Ever since its arrival in the ultra mobile space, NVIDIA hasn't really flexed its GPU muscle. The Tegra GPUs we've seen thus far have been ok at best, and in serious need of improvement at worst. NVIDIA often blamed an immature OEM ecosystem unwilling to pay for the sort of large die SoCs necessary in order to bring a high-performance GPU to market. Thankfully, that's all changing. Earlier this year NVIDIA laid out its mobile SoC roadmap through 2015, including the 2014 release of Project Logan - the first NVIDIA ultra mobile SoC to feature a Kepler GPU. Yesterday in a private event at Siggraph, NVIDIA demonstrated functional Logan silicon for the very first time.

NVIDIA got Logan silicon back from the fabs around 3 weeks ago, making it almost certain that we're dealing with some form of 28nm silicon here and not early 20nm samples.

NVIDIA isn't talking about CPU cores, but it's safe to assume that Logan will be another 4+1 arrangement of cores - likely still based on ARM's Cortex A15 IP (but perhaps a newer revision of the core). On the GPU front, NVIDIA confirmed our earlier speculation that Logan includes a single Kepler SMX:

One Kepler SMX features 192 CUDA cores. NVIDIA isn't talking about shipping GPU frequencies either, but it did provide this chart to put Logan's GPU capabilities into perspective:

Don't get too excited as we're looking at a comparison of GFLOPS and not game performance, but the peak theoretical ALU bound performance of mobile Kepler should exceed that of a Playstation 3 or GeForce 8800 GTX (memory bandwidth is another story however). If we look closely at NVIDIA's chart and compare mobile Kepler to the iPad 4, we get a better idea of what sort of clock speeds NVIDIA would need to attain this level of performance. Doing some quick Photoshop estimation it looks like NVIDIA is claiming mobile Kepler has somewhere around 5.2x the FP power of the PowerVR SGX 554MP4 in the iPad 4 (76.8 GFLOPS). That works out to be right around 400 GFLOPS. With a 192 core implementation of Kepler, you get 2 FLOPS per core or 384 FLOPS per cycle. To hit 400 GFLOPS you'd need to clock the mobile Kepler GPU at roughly 1GHz. That's certainly doable from an architectural standpoint (although we've never seen it done on any low power 28nm process), but it's probably a bit too high for something like a smartphone.
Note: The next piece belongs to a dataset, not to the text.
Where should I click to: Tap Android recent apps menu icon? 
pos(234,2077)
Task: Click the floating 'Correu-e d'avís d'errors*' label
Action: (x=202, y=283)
NVIDIA didn't want to talk frequencies but they did tell me that we might see something this fast in some sort of a tablet. I suspect that most implementations will be clocked significantly lower. Even at half the frequency though, we're still talking about roughly Playstation 3 levels of FP power out of a mobile SoC. We know nothing of Logan's memory subsystem, which obviously plays a major role in real world gaming performance but there's no getting around the fact that Logan's Kepler implementation means serious business. For years we've lamented NVIDIA's mobile GPUs, Logan looks like it's finally going to change that.
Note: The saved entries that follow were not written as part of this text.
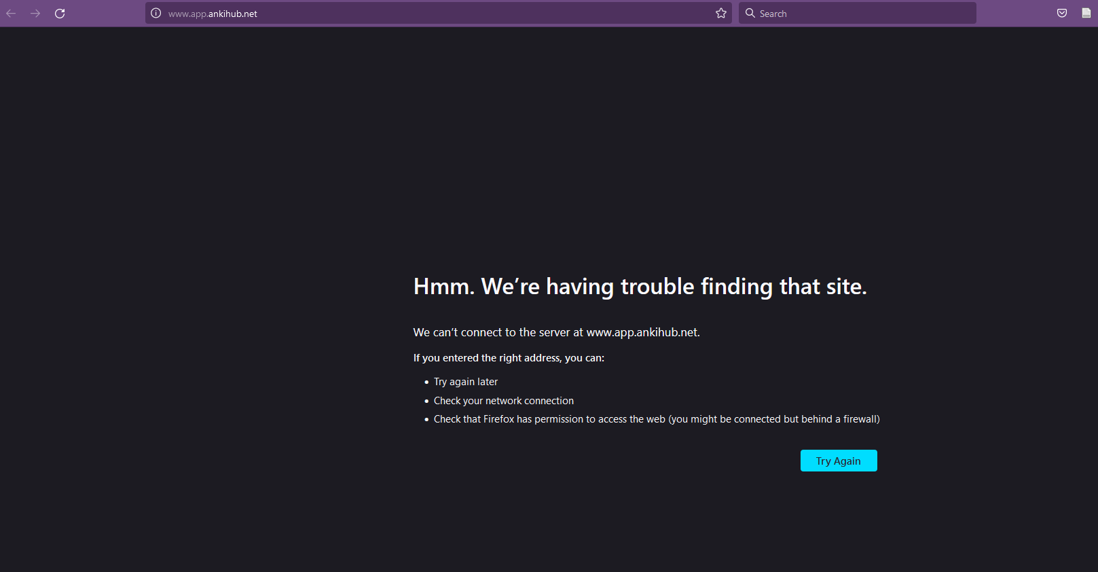The image size is (1098, 572).
Task: Reload the current page
Action: tap(60, 14)
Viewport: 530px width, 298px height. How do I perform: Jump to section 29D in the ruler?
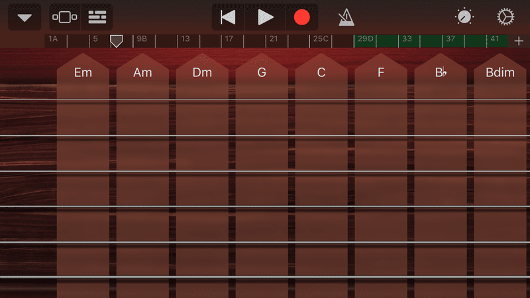point(366,40)
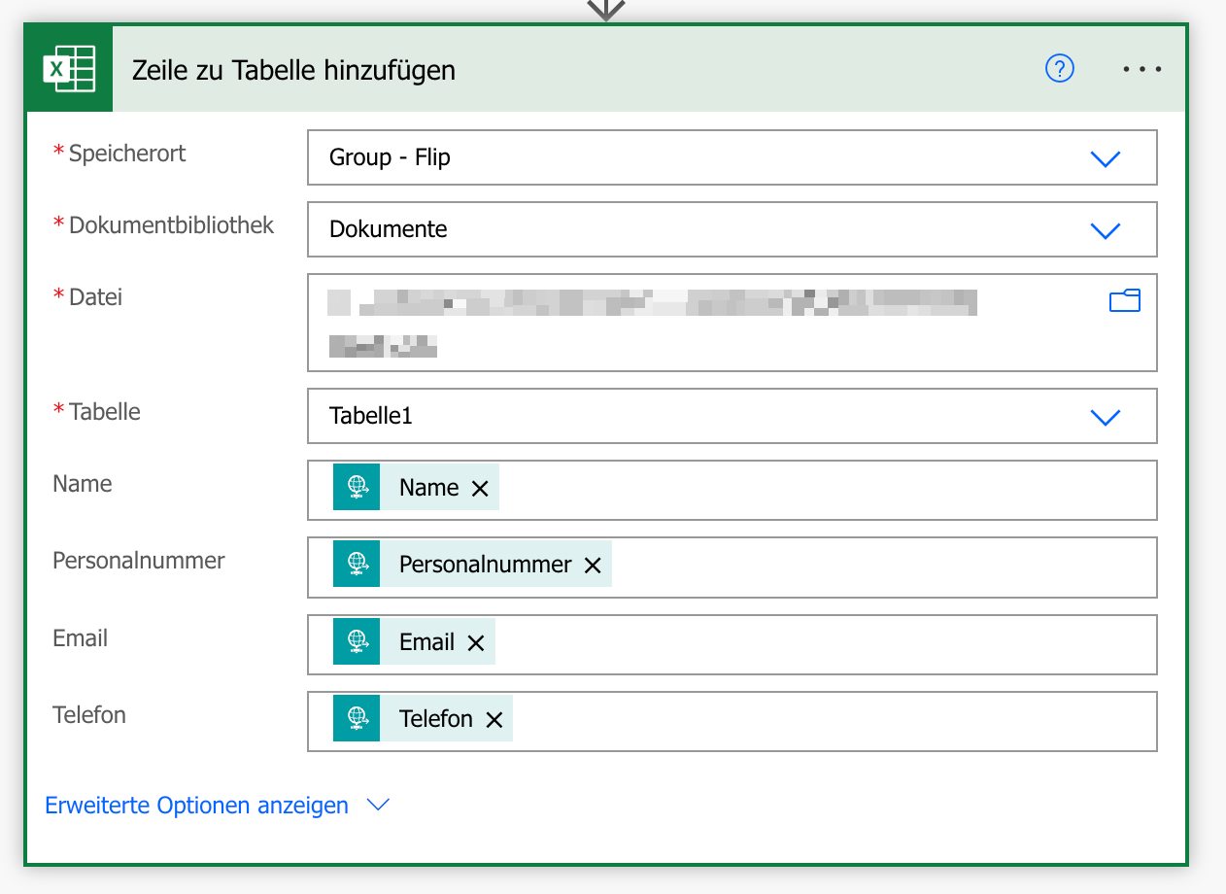Open the three-dots action menu
The height and width of the screenshot is (894, 1226).
[x=1141, y=69]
API Support and Live Demos
 

Unlike previous Tegra GPUs, Kepler is a fully unified architecture and OpenGL ES 3.0, OpenGL 4.4 and DirectX 11 compliant. The API compliance alone is a huge step forward for NVIDIA. It's also a big one for game developers looking to move more seriously into mobile. Epic's Tim Sweeney even did a blog post for NVIDIA talking about Logan's implementation of Kepler and how it brings feature parity between PCs, next-gen consoles and mobile platforms. NVIDIA responded in kind by running some Unreal Engine 4 demos on Android on a Logan test platform. That's really the big story behind all of this. With Logan, NVIDIA will bring its mobile GPUs up to feature parity with what it's shipping in the PC market. Game developers looking to port games between console, PC, tablet and smartphone should have an easier job of doing that if all platforms supported the same APIs. Logan will take NVIDIA from being very behind in API support (with no OpenGL ES 3.0 support) to the head of the class.
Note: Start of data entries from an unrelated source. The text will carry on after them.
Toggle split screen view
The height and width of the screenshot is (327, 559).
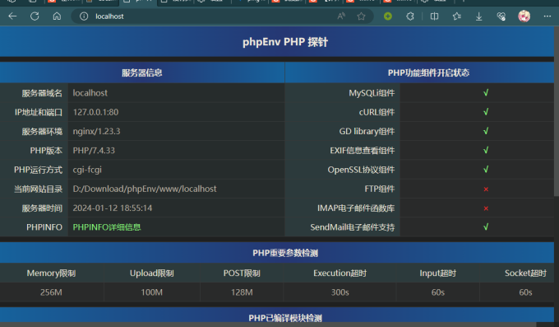(x=434, y=16)
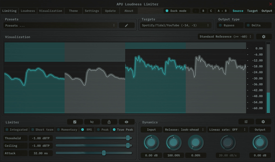
Task: Click the A › B copy button
Action: (222, 11)
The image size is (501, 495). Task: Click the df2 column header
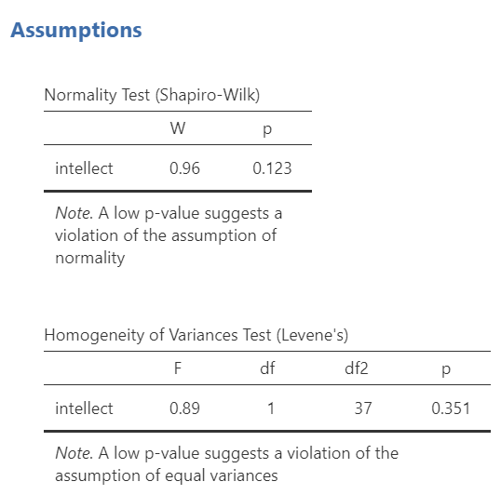point(357,368)
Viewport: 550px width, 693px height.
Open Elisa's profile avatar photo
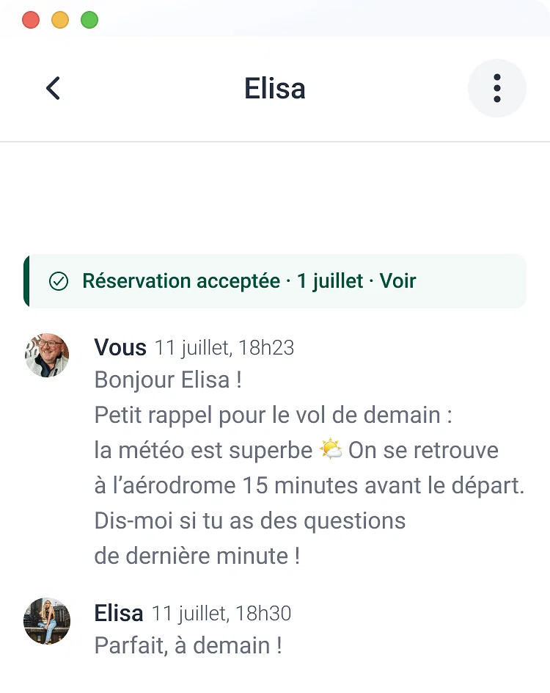pos(47,620)
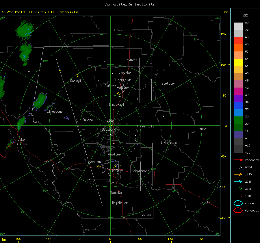Click the UTC Composite timestamp text

tap(40, 12)
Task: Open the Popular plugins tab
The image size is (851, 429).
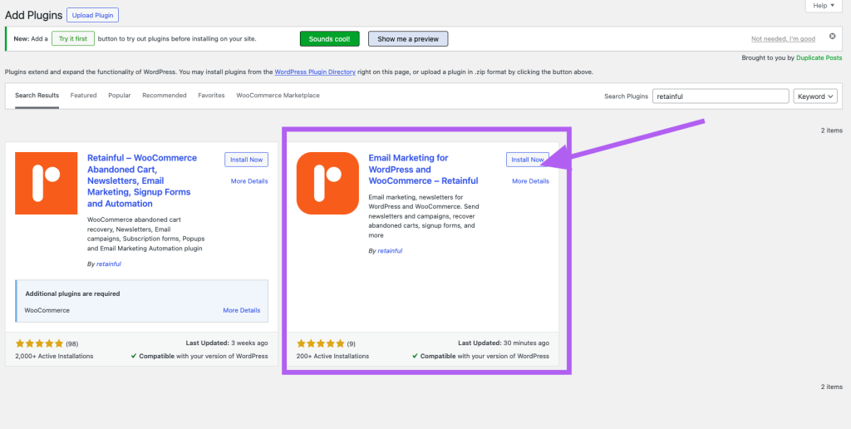Action: pyautogui.click(x=119, y=96)
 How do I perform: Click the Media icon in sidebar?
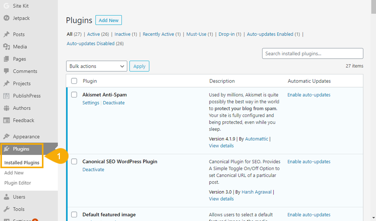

NVIDIA took its Ira demo, originally run on a Titan at GTC 2013, and got it up and running on a Logan development board. Ira did need some work to make the transition to mobile. The skin shaders were simplified, smaller textures are used and the rendering resolution is dropped to 1080p. NVIDIA claims this demo was done in a 2 - 3W power envelope.

The next demo is called Island and was originally shown on a Fermi desktop part. Running on Logan/mobile Kepler, this demo shows OpenGL 4.3 and hardware tessellation working.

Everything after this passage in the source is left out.